------ TEXTE SOURCE ------
Avec Bohdan Piasecki – poète, scénariste polonais, Nancy Murzilli – philosophe et théoricienne de la littérature, Anne Querrien – sociologue et urbaniste et Manue Gaquère – professeure d’EPS

Extraits

Anne Querrien

« Comme le disait Deleuze : « Notre imaginaire est envahi de clichés, il faut s’en débarrasser pour créer. » La cartographie est une autre façon de voir le monde, de le suivre, de philosopher… »

Le récit : une histoire de flux.

Dans les enseignements de Guattari ou encore ceux de Lacan sont mis en lumière les flux de travail de création qui peuvent être fluides, qui “coulent” donc mais qui peuvent, très souvent se bloquer. Comme on le dit en français : on “sèche” — on sèche aux examens, sur son poème, sur ce que l’on écrit et donc on a des “antisèches” pour contrer ces blocages et, généralement, les antisèches ne sont pas tellement utiles puisque la problématique à prendre en compte est celle du flux, à retrouver.

Une cartographie de l’imaginaire dans le réel.

L’imaginaire doit être cadré, mis à sa place, en quelque sorte : il y a les flux du réel et, ce que l’on cartographie : ce sont des pratiques dans le réel couplées à l’imaginaire que l’on fabrique et qui correspondent, selon Guattari à des territoires existentiels. Hors, si nous restons coincés dans ces territoires existentiels, on ne donne naissance qu’à trop peu de récits ou alors des récits peu nourris, répétitifs que Guattari nommaient : des ritournelles.

La réalité pour nourrir l’imaginaire.
------
### CONSIGNE
Recopiez à l'identique le passage du texte source qui va de « Dans les enseignements » jusqu'à « dans le réel. », ces derniers mots compris.
------ EXTRAIT DE DONNÉES ------
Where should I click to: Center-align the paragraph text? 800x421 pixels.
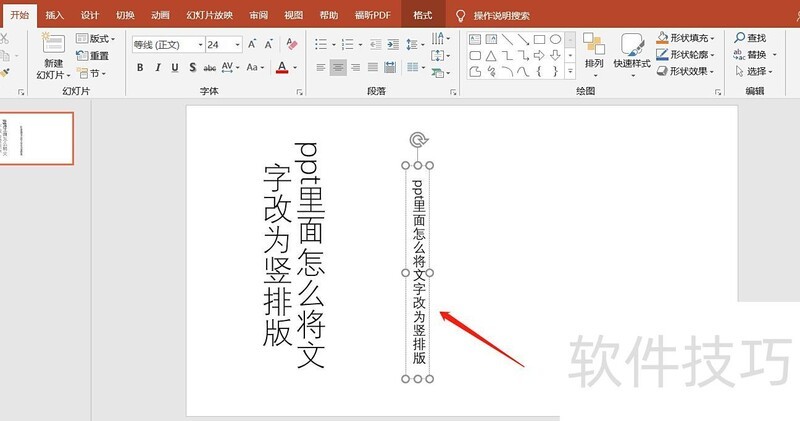point(338,67)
------
### RÉPONSE
Dans les enseignements de Guattari ou encore ceux de Lacan sont mis en lumière les flux de travail de création qui peuvent être fluides, qui “coulent” donc mais qui peuvent, très souvent se bloquer. Comme on le dit en français : on “sèche” — on sèche aux examens, sur son poème, sur ce que l’on écrit et donc on a des “antisèches” pour contrer ces blocages et, généralement, les antisèches ne sont pas tellement utiles puisque la problématique à prendre en compte est celle du flux, à retrouver.

Une cartographie de l’imaginaire dans le réel.